## Work request
Every line of the material is to be repeated exactly as it stands.

## Working data

※

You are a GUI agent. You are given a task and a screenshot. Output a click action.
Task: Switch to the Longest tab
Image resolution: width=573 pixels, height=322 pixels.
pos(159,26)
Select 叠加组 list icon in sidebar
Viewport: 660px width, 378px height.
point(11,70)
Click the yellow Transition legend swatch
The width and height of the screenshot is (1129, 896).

※

## Solution below
You are a GUI agent. You are given a task and a screenshot. Output a click action.
Task: Switch to the Longest tab
Image resolution: width=573 pixels, height=322 pixels.
pos(159,26)
Select 叠加组 list icon in sidebar
Viewport: 660px width, 378px height.
point(11,70)
Click the yellow Transition legend swatch
The width and height of the screenshot is (1129, 896).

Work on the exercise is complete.